The Void of Mist and Thunder (The 13th Reality #4)

A Sight of Gray




We should never have let her go,” Rutger said. “Someone a lot bigger than me and a lot stronger should have stopped her.”

“Maybe someone a little less roly-poly, I’d say,” Mothball quipped.

They all stood on the hill that led to the forest, looking down in the early-morning light upon the ruins of the castle and the great, slowly churning mass of gray air that still raged in the middle of it all. Sato’s army was assembled nearby, observing as well. The invading, mysterious entity below hummed and buzzed and growled as it spun, crackling when tendrils of bright lightning shot through its surface. Tick watched in awe, knowing the thing had almost doubled in size since he last looked at it from a safe distance.

The Void of Mist and Thunder. Pure power, according to Mistress Jane. How could they rely on her information about what was happening? Well, that was an easy answer—they couldn’t. They needed to get back to headquarters and begin their own research.

“I’m just saying,” Rutger continued, “never in a billion years should we have trusted that woman. Not in a trillion.”

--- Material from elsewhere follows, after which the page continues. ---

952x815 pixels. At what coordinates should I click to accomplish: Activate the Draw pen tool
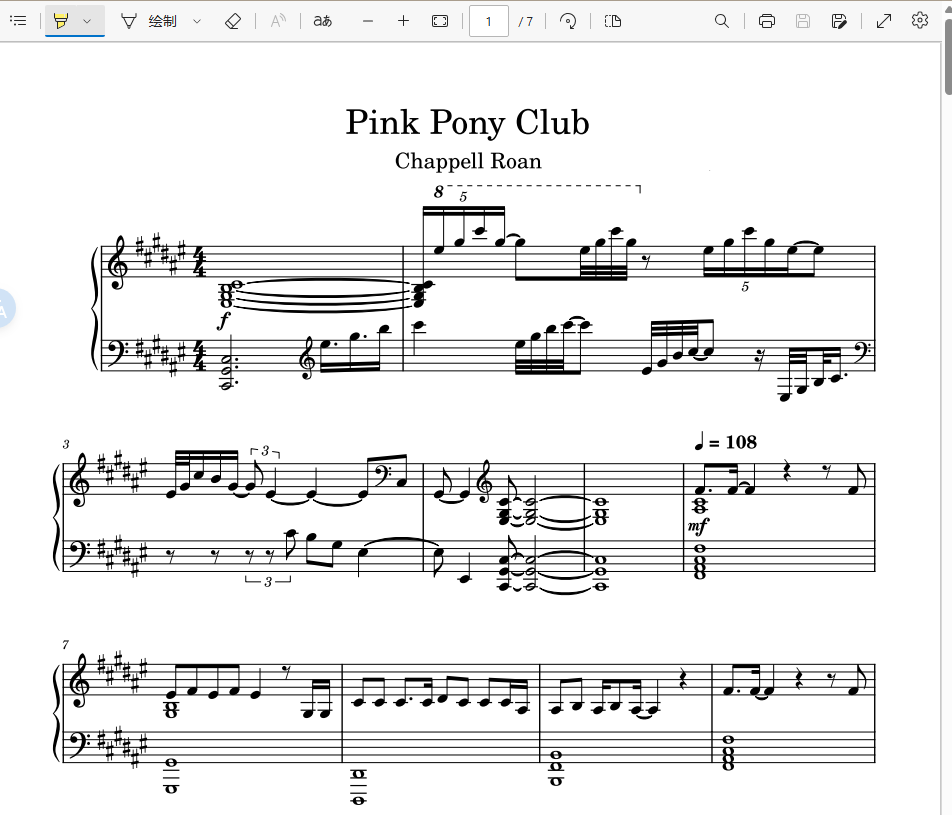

No one really argued with the butterball of a man because what he kept insisting was so obviously true. Soon after Tick had used his own hold on Chi’karda to wink away his mom and Lisa—something he’d hear about for sure in the future—Jane had used hers to wink the rest of them to this spot of temporary safety. The rumbling, machinery-like noises of the Void had grown louder and louder; the ground had begun to shake as its mass crept closer to the Great Hall. They’d needed to get away.

But then she’d gone on about how she needed to do her own part in all of this, and that she’d meet up with them soon enough, when both sides had made some progress. Master George had been furious, his usually red face growing closer to pure scarlet as he lectured her on how this problem needed all of their heads together, and then . . . she was gone. Without a word, she winked away, one second there—disheveled and scarred and exhausted—the next second, gone.

And so, a smaller group of Realitants stood in the chilly air of dawn, watching with empty bellies as an unknown force of gray fog began devouring the universe.

Typical stuff for people like us, Tick thought. Simple job. Hopefully they’d be done in time to beat rush hour tonight and get home for an early supper.

He snickered at his own lame joke.

“Telling jokes in your head over there, sport?” Paul asked him. He stood next to Sofia, and neither one of them seemed to think anything was even remotely funny about their current situation.

“No. It wasn’t that kind of laugh. It was more like the we’re-definitely-going-to-die-so-why-even-bother laugh. You know.”

Paul actually broke a smile, a genuine one, even. “Oh, yeah. Like in the movies. The bad guy always giggles before he gets pushed out a plane or something. Or right as the axe starts swinging down.”

“Uh . . . yeah,” Tick said with a sarcastic nod. “Something like that.”

“Rutger’s right,” Sato cut in, curt and abrupt. “Every single one of us was stupid to let Jane leave. We should’ve shackled her to a tree—something. Now we have three enemies to worry about—Jane, Chu, and that . . . thing down there.”

Master George sighed, looking about as weary as Tick had ever seen him. “Sato. Rutger. My good men. I understand your concern, but I assure you, there’s no way we could have stopped her. Like Master Atticus, she has herself become a Barrier Wand and has power beyond what we even think. I believe there was honor in her once, and I know she couldn’t possibly want the end of her own world—as she puts it—to come about. We’ll have to trust that she is off doing something that will truly help the cause.”

Sally suddenly spoke up. He’d been so quiet, it seemed as if he wasn’t even around, despite his huge stature and ridiculous clothes. “I trust that snicker doodle of a woman ’bout as much as a hen can toss a rooster barn. Cain’t believe she was ever one a-yorn, ole George. Just cain’t believe it nohow.”

“She was,” their leader said through another heavy sigh. “She most definitely was. And, sadly, one of the best we ever had. Who knows what might have been if she hadn’t been assigned to the Thirteenth Reality? Power corrupted her like mold condemns a building. Slowly, but certainly. As it grew inside of her.”

“So?” Sofia asked. “What do we do now? What’s first?”

Master George pulled in a deep breath, sticking his chest way out and adjusting his filthy suit. “Some of us are going back to the Grand Canyon in Prime. We need to put our thoughts together and make sure we understand everything we can. We need to understand before we can do anything to stop this madness.”